12.12.10

Letritas de Chico Bueno

A mitad de cada párrafo comenzaba a sentirme mareado. Seguramente los excesos, je!, o porque la realidad era pura mierda. No se…

Toda creación humana es digna de por lo menos echarle el ojo, de ser entendida como el producto de un terrícola, y merecer –entonces, nuestro respeto.

Pero justo eso que me entretenía era tedio puro.

Allí, encerrado, frente al monitor incandescente, en una oficina de luz artificial, intentaba elaborar, cuidadosamente, el listado de comentarios que resultara inteligente, productivo, enfocado. Una muestra:

“Estimado [____]: La presente destaca temas sensibles en el documento de referencia. Particularmente, se hace constar nuestra preocupación respecto de la metodología de valuación de los activos objeto de la operación, y sobre la viabilidad de ejecución de garantías en caso de incumplimiento (default)...”

Estaban allí junto al cursor: tintineando en la pantalla: mis típicas letritas de chico bueno. Intentaba hacerlo bien, abarcarlo todo, realizarme por completo, tener poder, crecer…, y después comprarme una Hasselbald, o un auto nuevo, je!, descapotable, o la última tecnología de bastones de golf, en fin, un chico verdaderamente exitoso a los ojos de todos, a los ojos de todos...
Con ganas de vomitar me lancé a la calle antes que sonara la campana.

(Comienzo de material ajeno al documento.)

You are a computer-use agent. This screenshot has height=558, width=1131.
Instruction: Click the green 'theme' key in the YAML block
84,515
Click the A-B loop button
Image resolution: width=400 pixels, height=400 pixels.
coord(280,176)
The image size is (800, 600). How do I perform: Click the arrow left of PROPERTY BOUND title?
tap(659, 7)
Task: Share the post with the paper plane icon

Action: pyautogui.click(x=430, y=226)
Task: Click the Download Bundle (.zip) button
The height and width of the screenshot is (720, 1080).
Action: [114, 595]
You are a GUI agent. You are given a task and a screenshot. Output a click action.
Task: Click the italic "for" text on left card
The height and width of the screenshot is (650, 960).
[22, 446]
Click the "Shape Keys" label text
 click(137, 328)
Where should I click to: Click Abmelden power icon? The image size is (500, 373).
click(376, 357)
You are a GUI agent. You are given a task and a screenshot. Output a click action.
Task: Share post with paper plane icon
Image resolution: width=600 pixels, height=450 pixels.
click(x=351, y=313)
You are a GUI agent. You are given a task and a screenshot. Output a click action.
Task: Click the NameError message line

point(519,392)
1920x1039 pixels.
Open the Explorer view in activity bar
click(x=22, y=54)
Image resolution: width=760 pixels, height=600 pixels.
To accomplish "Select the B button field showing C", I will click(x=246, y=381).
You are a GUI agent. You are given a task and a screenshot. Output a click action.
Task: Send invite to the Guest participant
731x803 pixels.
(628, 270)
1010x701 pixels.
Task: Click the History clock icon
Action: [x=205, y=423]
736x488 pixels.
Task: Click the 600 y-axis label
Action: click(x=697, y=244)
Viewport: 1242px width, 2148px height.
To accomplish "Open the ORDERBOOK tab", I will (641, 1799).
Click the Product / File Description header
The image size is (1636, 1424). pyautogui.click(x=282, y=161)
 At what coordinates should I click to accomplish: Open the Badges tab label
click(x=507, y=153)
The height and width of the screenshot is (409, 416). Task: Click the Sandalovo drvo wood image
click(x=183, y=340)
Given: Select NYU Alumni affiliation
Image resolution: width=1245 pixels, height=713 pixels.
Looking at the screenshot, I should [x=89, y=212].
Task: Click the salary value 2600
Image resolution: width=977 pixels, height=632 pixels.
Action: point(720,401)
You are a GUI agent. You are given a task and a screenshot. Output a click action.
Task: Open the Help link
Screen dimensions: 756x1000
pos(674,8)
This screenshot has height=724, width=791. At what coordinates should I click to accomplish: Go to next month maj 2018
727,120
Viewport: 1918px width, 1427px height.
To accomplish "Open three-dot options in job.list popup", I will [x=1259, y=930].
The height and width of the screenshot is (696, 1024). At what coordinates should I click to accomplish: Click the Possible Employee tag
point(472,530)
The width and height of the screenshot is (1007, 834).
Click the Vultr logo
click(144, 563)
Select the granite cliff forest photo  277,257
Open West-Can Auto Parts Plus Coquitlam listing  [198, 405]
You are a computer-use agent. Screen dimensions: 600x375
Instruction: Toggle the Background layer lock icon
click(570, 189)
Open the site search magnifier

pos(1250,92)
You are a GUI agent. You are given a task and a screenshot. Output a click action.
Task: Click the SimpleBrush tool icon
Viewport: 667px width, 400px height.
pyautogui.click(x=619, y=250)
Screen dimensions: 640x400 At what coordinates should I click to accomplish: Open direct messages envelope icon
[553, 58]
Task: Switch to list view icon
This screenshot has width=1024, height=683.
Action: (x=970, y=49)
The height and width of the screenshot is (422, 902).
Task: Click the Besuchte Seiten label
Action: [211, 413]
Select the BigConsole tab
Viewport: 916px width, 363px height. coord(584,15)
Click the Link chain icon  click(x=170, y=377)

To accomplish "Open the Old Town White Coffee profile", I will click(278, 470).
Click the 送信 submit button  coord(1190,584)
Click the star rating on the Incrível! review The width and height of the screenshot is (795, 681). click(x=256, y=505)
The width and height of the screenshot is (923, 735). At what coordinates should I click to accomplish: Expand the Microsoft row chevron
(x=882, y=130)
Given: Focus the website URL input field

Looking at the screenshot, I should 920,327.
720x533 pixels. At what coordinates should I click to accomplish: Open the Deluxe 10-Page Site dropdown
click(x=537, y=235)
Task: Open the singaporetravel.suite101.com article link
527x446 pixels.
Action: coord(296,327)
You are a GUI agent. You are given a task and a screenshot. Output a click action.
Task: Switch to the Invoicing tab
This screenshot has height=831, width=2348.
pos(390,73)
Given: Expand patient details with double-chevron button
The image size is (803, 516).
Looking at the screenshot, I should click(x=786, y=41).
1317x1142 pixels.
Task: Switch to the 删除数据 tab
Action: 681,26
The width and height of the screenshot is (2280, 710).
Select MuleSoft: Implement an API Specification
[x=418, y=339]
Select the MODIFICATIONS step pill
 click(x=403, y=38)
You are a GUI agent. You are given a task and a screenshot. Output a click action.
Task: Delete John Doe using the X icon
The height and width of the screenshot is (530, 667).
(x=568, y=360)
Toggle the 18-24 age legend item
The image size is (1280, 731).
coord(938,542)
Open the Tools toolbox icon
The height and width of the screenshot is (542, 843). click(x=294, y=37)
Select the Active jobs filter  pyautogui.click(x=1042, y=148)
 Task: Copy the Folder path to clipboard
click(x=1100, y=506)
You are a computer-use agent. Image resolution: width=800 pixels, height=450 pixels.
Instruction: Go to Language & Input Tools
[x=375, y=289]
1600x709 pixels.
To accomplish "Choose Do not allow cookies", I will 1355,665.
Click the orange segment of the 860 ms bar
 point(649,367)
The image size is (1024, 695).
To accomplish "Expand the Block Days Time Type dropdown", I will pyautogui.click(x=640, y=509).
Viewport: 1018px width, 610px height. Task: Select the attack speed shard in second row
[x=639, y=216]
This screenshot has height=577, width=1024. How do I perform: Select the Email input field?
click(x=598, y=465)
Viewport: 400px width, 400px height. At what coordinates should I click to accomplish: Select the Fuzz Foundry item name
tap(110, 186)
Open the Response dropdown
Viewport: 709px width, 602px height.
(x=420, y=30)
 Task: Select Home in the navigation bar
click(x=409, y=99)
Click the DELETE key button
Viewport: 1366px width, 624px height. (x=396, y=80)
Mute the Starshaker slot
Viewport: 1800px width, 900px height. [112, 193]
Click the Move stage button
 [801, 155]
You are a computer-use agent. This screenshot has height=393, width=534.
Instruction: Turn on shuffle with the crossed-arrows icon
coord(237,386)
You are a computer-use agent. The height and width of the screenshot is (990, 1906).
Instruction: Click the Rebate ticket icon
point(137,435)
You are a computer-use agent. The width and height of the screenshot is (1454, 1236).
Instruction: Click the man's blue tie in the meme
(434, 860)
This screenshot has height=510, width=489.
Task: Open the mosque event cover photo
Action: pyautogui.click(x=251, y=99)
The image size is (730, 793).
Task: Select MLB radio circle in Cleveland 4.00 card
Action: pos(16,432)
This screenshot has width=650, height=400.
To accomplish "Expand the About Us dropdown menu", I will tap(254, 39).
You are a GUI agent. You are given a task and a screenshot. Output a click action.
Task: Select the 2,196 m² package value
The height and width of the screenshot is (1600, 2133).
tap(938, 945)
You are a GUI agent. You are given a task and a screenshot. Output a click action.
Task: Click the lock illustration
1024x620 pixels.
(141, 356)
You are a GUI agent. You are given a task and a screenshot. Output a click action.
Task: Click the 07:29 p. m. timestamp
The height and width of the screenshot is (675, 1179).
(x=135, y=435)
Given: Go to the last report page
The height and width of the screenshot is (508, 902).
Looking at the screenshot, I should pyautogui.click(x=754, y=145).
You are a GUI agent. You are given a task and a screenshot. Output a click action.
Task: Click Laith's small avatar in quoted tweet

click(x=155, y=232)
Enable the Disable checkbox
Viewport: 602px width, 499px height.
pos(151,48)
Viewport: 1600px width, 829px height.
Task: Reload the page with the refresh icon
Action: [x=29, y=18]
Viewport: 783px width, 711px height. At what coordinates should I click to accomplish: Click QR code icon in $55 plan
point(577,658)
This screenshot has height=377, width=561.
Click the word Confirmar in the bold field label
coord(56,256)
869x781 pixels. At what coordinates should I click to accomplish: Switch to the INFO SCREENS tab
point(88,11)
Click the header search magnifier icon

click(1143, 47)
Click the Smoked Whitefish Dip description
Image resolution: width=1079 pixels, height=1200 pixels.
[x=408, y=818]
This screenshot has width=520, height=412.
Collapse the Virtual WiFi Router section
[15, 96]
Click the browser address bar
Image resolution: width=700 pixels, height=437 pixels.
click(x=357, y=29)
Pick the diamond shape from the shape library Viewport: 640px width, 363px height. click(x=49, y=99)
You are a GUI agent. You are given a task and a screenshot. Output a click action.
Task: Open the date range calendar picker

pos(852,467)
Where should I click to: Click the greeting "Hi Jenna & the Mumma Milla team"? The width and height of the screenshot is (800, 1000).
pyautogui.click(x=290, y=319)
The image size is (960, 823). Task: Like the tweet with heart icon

Tratándose de un mediodía soleado, con todo el aire del mundo, la verdad decidí no ser tan responsable. Y, sin importarme el reporte, me inmiscuí por angostas calles de cornisas rotas, rumbo a esa pizzería cercana al parque.

Es un sitio donde todos se alimentan en tiempos records, de verdad. Atragantándose las bocas de queso todos, por ejemplo, a mi lado un tipo hablaba solo golpeando los espejos y masticando el queso, personaje para aprovechar, por lo que saqué mi Moleskino y escribí algunas notas, haciéndole al sociólogo con aquello de “patologías preocupantes de soledad en el hombre contemporáneo”, pero tan pronto se dio cuenta que sobre él escribía (eso creo), se marchó molesto arrugando las servilletas –gordo, hombros fuertes, un bigotillo y tez blanca—, receloso, monologando ahora, en el otro lado del parque.

Entonces allí, esperando nuestro turno frente al horno, que ocupa la mitad del local, hay que imaginar las gotas de sudor de los hambrientos.

Tan pronto salen del fuego las pizzas humeantes y ampolladas, un tipo de bigote y sombrerillo corta con largo cuchillo los slices que nos arrebatábamos. Nos vigilábamos mutuamente en los espejos que tapizan las paredes. Observamos la nueva pizza, por salir humeante y ampollada, para peleárnosla. Vemos a otros agarrar sus slices, como si se tratara de un billete arrugado, marchándose a la calle con prisas, cayéndoseles las servilletas de los bolsos. Nos vemos y nos reconocemos en una extrañeza anónima en los espejos. Mis ojos no son tuyos pero tú no eres el otro, y tu cara no me significa nada.

Vi a un viejo, a mi derecha, escurriendo de sus amarillentos dientes pedazos de masa y de queso, tomate, pidiendo otra ante el gesto extrañado del encargado, mi record es siete, decía el tipo, así, de amarillentos dientes, y mírenme gente, mírenme (gritaba levantando el slice como si fuera un trofeo), saliéndole migajas a su reflejo, duplicándose además en el espejo los condimentos, la sal desparramada, el encargado cortando a su ritmo.

Es demasiado hablar de esa historia del sitio de pizzas y de sus mordiscos, pero así es, y por ejemplo recién pagué con pura morralla y el encargado comenzó a maldecirme contando el cambio, y yo le dije metete las monedas por el culo, y todo cordial, sin embargo. Aquí las calles galopan al ritmo de cajas registradoras que replican. Aquí, enfilarme hacia el parque, por ejemplo, es pensar en el espejismo de torres gigantescas que podrían caerse en cualquier momento, podría tronar un avión y mandarlas a la mierda, por ejemplo, y en el laberinto de callejuelas levantarse una tolvanera de silencio y todos nosotros, autómatas, regresaríamos de cualquier forma y sin remedio a otros monitores y teclados, algún día, pensando que nada ha pasado, y terminar todos en el mismo sitio.

Justo en eso pensaba atravesando el parque entre las prisas (debía regresar; había obligaciones que cumplir). Recuerdo que a mi izquierda un chico flaco de ropa ennegrecida buscaba despojos en algún basurero.